Brewers Association
- Formation: 2005; 21 years ago
- Merger of: Association of Brewers, Brewers' Association of America
- Type: Trade association
- Tax ID no.: 84-0802918
- Legal status: 501(c)(6) organization
- Headquarters: Boulder, Colorado
- Membership: 5,400 brewers (2020)
- President and CEO: Bart Watson
- Website: brewersassociation.org

= Brewers Association =

Trade group of American brewers

The Brewers Association is an American trade group of over 5,400 brewers, breweries in planning, suppliers, distributors, craft beer retailers, and individuals particularly concerned with the promotion of craft beer and homebrewing.

Two of the largest programs supported by the Brewers Association are the American Homebrewers Association and the annual Great American Beer Festival. On January 27, 2025, the American Homebrewers Association announced it is incorporating to become an independent organization from the Brewers Association. As of this edit, this process is ongoing.

The current president and CEO is Bart Watson. The American Homebrewers Association was founded by past Brewers Association president Charlie Papazian.

==American Homebrewers Association (AHA)==

Logo of the American Homebrewers Association featured in 2011

The American Homebrewers Association, is the world's largest association devoted to homebrewing and supports homebrewers of beer, cider, mead and home fermented beverages. It was founded in 1978 by Charlie Papazian and Charlie Matzen in Boulder, Colorado and helped found the Brewers Association. It runs the world's largest homebrew competition and organizes several homebrew events in the United States and Canada. Julia Herz is the current executive director. The American Homebrewers Association publishes the magazine Zymurgy six times per year to its 20,000 members.

It was announced in January, 2025 that the AHA was being spun off from the Brewers Association as a completely independent non-profit

The American Homebrewers Association hosts the following events annually:
- National Homebrew Competition
- Homebrew Con (previously known as the National Homebrewers Conference) which includes the finals of the National Homebrew Competition
- Big Brew, held the first Saturday in May
- Home Fermentation Day, held the first Saturday in August
- Learn to Homebrew Day, held the first Saturday in November

===Ninkasi Award===
The Ninkasi Award is the prize given by American Homebrewers Association for the brewer who gains the most points in the final round of the National Homebrew Competition, judged at the National Homebrewers Conference. Points are gained from the brewer's winning entries in the 23 categories of beer and several categories of mead and cider. At least 2 points (1 bronze placement) must come from a beer entry.

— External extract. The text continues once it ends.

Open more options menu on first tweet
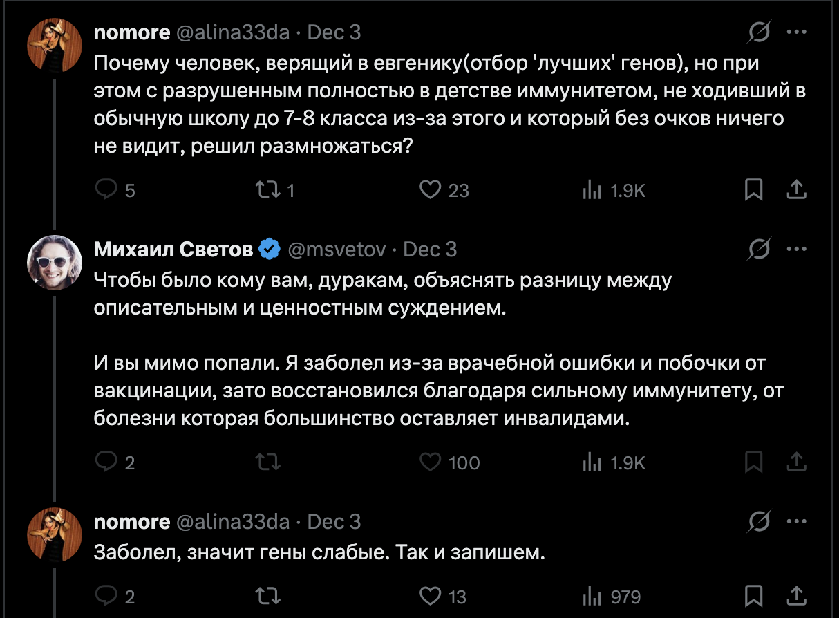 pyautogui.click(x=797, y=32)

The Ninkasi Award is named in honor of Ninkasi, the Sumerian goddess of beer.

====Past winners====
The winners since the introduction of the Ninkasi Award in 1992:

- 1992 – Steve & Christina Daniel
- 1993 – Walter Dobrowsky
- 1994 – Michael Byers
- 1995 – Rhett Rebold
- 1996 – Tom Bergman & Chas Peterson
- 1997 – George Fix
- 1998 – Art Beall
- 1999 – Tom Plunkard
- 2000 – Joe Formanek
- 2001 – Brian Cole
- 2002 – Curt Hausam
- 2003 – Curt Hausam (2nd win)
- 2004 – Jamil Zainasheff
- 2005 – Paul Long
- 2006 – Joe Formanek (2nd win)
- 2007 – Jamil Zainasheff (2nd win)
- 2008 – Gordon Strong
- 2009 – Gordon Strong (2nd win)
- 2010 – Gordon Strong (3rd win)
- 2011 – Paul Sangster
- 2012 – Mark Schoppe
- 2013 – David Barber
- 2014 – Jeremy Voeltz
- 2015 – Mark Schoppe (2nd win)
- 2016 – Derrick Flippin
- 2017 – Jeff Poirot and Nicholas McCoy
- 2018 – Greg Young
- 2019 – Mark Peterson
- 2020 - No Competition (COVID)
- 2021 - Jason Lowery
- 2022 - Timothy Lambert
- 2023 - Richard Shoff
- 2024 - Jarrett Long and John Bates

==Brewers publications==

Brewers Publications was started in 1986 and is under the umbrella of the Brewers Association organization. The first book Brewers Publications published was Brewing Lager Beer: The Most Comprehensive Book for Home- and Microbreweries by Greg Noonan.